■ Exercise brief ■
Go through the entries below from the first line and transcribe each one exactly, ending with the line that contains "Eserin İçeriği (723, 24)".
◇ ◇ ◇ ◇
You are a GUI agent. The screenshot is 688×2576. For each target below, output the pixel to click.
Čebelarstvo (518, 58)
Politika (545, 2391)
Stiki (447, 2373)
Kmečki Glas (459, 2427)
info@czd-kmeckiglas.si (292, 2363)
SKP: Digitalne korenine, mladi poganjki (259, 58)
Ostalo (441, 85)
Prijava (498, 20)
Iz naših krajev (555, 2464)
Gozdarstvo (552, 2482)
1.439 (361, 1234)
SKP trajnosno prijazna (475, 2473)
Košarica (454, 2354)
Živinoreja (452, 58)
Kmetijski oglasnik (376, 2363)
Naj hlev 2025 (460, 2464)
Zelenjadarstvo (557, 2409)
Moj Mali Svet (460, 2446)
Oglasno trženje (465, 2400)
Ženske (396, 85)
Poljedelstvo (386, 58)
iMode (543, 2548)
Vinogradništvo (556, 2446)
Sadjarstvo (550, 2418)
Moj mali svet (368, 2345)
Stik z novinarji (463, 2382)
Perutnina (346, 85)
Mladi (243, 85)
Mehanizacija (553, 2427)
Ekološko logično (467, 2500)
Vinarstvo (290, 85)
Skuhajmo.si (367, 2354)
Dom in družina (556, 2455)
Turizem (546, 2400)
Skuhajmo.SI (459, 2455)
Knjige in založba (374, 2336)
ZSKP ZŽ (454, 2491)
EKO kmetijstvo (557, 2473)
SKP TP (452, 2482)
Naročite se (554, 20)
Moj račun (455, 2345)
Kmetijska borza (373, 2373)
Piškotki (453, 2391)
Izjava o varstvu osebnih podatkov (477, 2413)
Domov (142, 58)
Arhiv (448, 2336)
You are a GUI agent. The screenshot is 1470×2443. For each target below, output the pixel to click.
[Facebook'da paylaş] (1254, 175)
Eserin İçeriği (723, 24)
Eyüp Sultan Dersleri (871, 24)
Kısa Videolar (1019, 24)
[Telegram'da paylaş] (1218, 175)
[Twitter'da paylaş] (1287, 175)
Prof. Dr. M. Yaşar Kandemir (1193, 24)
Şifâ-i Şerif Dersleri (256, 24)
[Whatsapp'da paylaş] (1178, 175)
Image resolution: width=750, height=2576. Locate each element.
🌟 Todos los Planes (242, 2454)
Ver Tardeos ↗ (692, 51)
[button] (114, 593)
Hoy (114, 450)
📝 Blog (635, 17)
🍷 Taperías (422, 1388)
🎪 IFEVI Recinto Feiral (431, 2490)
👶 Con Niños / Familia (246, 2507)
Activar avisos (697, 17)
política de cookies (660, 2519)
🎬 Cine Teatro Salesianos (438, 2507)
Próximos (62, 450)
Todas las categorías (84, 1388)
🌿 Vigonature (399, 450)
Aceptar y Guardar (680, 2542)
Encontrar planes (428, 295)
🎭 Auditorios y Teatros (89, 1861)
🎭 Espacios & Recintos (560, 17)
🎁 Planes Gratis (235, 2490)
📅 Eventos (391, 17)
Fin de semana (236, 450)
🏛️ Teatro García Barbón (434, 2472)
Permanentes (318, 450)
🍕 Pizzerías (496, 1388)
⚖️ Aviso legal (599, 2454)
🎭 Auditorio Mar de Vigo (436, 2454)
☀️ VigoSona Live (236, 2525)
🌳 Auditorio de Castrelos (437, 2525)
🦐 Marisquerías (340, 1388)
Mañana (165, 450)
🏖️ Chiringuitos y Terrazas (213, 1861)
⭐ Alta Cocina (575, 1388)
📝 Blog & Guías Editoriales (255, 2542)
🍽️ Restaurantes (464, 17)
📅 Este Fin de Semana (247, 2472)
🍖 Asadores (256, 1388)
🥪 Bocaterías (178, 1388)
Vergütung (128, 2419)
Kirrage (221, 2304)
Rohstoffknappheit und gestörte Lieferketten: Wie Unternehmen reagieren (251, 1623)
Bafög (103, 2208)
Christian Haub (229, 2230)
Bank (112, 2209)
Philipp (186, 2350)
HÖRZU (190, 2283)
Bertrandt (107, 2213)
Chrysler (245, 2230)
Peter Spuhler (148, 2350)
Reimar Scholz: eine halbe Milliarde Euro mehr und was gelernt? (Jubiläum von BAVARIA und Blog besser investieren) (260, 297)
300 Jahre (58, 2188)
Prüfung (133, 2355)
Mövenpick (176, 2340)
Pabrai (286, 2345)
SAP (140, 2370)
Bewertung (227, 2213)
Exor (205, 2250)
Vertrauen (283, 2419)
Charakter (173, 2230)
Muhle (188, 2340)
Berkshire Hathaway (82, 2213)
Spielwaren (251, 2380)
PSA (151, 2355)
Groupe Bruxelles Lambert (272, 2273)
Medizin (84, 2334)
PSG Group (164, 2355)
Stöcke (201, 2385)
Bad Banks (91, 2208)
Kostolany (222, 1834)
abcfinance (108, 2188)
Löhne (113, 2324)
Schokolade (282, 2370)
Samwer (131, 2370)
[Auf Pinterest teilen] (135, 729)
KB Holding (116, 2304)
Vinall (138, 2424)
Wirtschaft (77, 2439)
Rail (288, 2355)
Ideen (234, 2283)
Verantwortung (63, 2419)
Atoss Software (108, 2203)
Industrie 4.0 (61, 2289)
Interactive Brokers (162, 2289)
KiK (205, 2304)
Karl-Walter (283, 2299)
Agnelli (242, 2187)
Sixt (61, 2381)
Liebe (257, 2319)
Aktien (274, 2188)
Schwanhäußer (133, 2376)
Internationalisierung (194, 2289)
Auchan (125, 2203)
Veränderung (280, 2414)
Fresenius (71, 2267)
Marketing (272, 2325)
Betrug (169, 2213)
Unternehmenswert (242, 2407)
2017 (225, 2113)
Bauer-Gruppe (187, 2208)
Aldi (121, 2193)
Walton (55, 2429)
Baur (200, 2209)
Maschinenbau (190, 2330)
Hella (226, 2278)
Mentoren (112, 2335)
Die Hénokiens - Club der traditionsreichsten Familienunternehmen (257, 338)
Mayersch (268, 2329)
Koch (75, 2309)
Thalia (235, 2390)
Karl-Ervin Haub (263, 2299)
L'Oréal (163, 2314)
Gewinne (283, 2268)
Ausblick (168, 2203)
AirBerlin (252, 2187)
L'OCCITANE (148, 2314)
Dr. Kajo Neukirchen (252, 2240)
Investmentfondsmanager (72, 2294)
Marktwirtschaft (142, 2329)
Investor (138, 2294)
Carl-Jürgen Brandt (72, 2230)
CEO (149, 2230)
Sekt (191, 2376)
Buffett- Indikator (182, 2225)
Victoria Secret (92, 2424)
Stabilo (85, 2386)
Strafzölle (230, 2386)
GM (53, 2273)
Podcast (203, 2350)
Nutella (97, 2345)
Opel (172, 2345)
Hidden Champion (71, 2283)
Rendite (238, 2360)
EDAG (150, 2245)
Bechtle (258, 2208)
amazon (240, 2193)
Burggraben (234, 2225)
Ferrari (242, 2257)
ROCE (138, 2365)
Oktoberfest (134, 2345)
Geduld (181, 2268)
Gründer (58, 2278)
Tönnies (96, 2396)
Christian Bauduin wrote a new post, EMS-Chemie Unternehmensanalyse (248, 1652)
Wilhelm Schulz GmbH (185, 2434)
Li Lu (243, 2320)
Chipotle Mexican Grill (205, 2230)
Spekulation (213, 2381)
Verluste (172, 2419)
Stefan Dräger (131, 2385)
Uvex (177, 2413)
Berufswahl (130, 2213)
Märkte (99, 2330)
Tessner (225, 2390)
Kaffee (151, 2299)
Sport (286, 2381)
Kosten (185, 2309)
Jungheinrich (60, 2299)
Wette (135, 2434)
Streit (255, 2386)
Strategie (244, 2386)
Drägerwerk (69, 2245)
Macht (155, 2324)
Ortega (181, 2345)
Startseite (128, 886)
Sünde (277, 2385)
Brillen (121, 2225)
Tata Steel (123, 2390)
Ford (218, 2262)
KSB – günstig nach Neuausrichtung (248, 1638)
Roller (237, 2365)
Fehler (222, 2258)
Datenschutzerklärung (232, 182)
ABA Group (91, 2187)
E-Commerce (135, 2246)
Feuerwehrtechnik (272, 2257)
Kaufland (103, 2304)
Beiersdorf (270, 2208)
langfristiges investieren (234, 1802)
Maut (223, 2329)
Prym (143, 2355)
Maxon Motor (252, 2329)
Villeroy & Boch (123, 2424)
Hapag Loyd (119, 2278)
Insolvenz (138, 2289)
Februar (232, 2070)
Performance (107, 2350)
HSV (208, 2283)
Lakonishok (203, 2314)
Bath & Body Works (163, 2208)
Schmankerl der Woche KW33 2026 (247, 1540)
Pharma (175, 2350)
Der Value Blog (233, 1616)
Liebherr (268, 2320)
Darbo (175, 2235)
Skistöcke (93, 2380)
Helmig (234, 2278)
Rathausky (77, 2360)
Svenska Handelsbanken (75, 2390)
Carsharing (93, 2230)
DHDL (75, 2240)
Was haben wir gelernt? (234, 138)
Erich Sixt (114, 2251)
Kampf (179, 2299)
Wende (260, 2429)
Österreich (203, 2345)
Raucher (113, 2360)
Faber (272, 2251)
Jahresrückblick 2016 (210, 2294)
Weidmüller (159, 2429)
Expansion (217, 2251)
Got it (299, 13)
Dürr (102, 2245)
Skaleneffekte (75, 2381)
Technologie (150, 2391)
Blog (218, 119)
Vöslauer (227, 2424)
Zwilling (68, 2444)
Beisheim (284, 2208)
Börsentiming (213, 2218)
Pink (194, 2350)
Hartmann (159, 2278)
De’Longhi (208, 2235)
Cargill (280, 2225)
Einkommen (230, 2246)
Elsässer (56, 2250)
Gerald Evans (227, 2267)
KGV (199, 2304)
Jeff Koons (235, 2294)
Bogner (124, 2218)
◇ ◇ ◇ ◇
■ Your response ■
You are a GUI agent. The screenshot is 688×2576. For each target below, output the pixel to click.
Čebelarstvo (518, 58)
Politika (545, 2391)
Stiki (447, 2373)
Kmečki Glas (459, 2427)
info@czd-kmeckiglas.si (292, 2363)
SKP: Digitalne korenine, mladi poganjki (259, 58)
Ostalo (441, 85)
Prijava (498, 20)
Iz naših krajev (555, 2464)
Gozdarstvo (552, 2482)
1.439 (361, 1234)
SKP trajnosno prijazna (475, 2473)
Košarica (454, 2354)
Živinoreja (452, 58)
Kmetijski oglasnik (376, 2363)
Naj hlev 2025 (460, 2464)
Zelenjadarstvo (557, 2409)
Moj Mali Svet (460, 2446)
Oglasno trženje (465, 2400)
Ženske (396, 85)
Poljedelstvo (386, 58)
iMode (543, 2548)
Vinogradništvo (556, 2446)
Sadjarstvo (550, 2418)
Moj mali svet (368, 2345)
Stik z novinarji (463, 2382)
Perutnina (346, 85)
Mladi (243, 85)
Mehanizacija (553, 2427)
Ekološko logično (467, 2500)
Vinarstvo (290, 85)
Skuhajmo.si (367, 2354)
Dom in družina (556, 2455)
Turizem (546, 2400)
Skuhajmo.SI (459, 2455)
Knjige in založba (374, 2336)
ZSKP ZŽ (454, 2491)
EKO kmetijstvo (557, 2473)
SKP TP (452, 2482)
Naročite se (554, 20)
Moj račun (455, 2345)
Kmetijska borza (373, 2373)
Piškotki (453, 2391)
Izjava o varstvu osebnih podatkov (477, 2413)
Domov (142, 58)
Arhiv (448, 2336)
You are a GUI agent. The screenshot is 1470×2443. For each target below, output the pixel to click.
[Facebook'da paylaş] (1254, 175)
Eserin İçeriği (723, 24)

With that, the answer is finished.